Many people are offended by the prospect of laptops for school children, considering it an extravagance given the funding challenges that schools routinely face – especially since many Bainbridge kids have laptops of their own.

That’s why dispelling the laptop “myth” is so important to the success of the campaign, McKenzie said.

The school board agreed.

Board member Cheryl Dale, only half jokingly, suggested a newspaper headline reading, “School Board Says NO to Laptops!”

Several board members suggested striking the words “laptop” and “notebook” from the district’s mailers and brochures on the levy.

In reality, the technology levy will provide computers in the schools at a ratio of one computer for every four students in the district. Some of the computers will be on desktops in classrooms where there is room for them, but most will move from room to room on a portable cart, so they can be shared among teachers without taking up already limited classroom space.

A yes vote on the levy will pay for computer and instructional equipment, software, technology training for teachers, wireless infrastructure and technology support staff.

The aging computer systems now in the schools are between six and nine years old – ancient considering the major developments in technology in recent years.

The upcoming levy will replace 20 percent of the old equipment with new equipment each year for five years.
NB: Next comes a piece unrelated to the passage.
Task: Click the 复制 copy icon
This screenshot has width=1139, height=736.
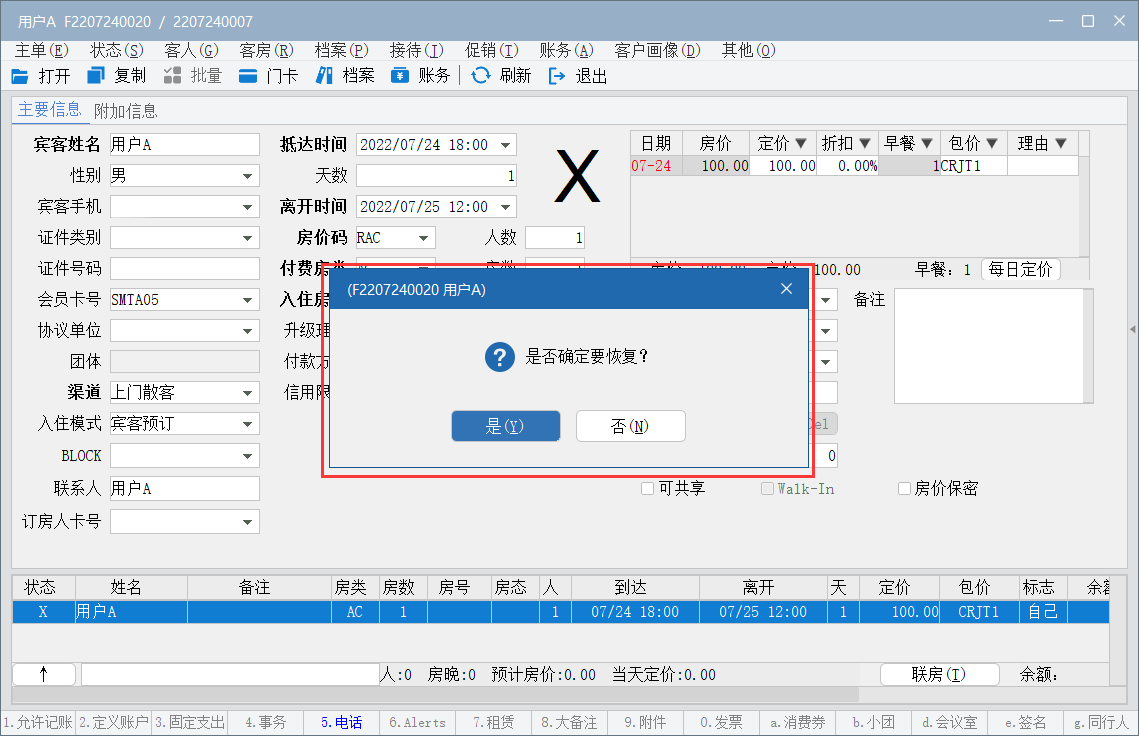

If passed, the levy will cost the owner of a $400,000 house about $200 per year for four years.

Technology levies are allowed by the state as a mechanism to fund technology programs, since virtually no state and federal money is earmarked for that purpose.

The miniscule amount of the technology that Bainbridge Island currently receives – about $1 per student, per year – is about to be axed under the Bush administration’s current proposed budget.

McKenzie, who is co-chairing the tech levy campaign with Margaret Powers, said it is too bad that they have had to focus on correcting erroneous information about the laptops, when the need for new technology in the schools is so great.

“We want to start talking about how these are essential learning tools in today’s world,” McKenzie said, noting that a whole series of information sessions on the tech levy are scheduled at local schools in coming weeks.

The schedule can be seen on the school district’s website at www.bainbridge.wednet.edu.

The campaign is being financed with $8,000 from the Parent Teacher/Student Organizations at local schools and the Bainbridge Public Schools Trust.

McKenzie and Powers have lined up dozens of volunteers to assist with the campaign, which will provide voters with information via mailers and phone calls, especially as the election gets close.

“We have to make sure people vote,” McKenzie told the board. “That would be the biggest sin of all, if they don’t get out and vote.”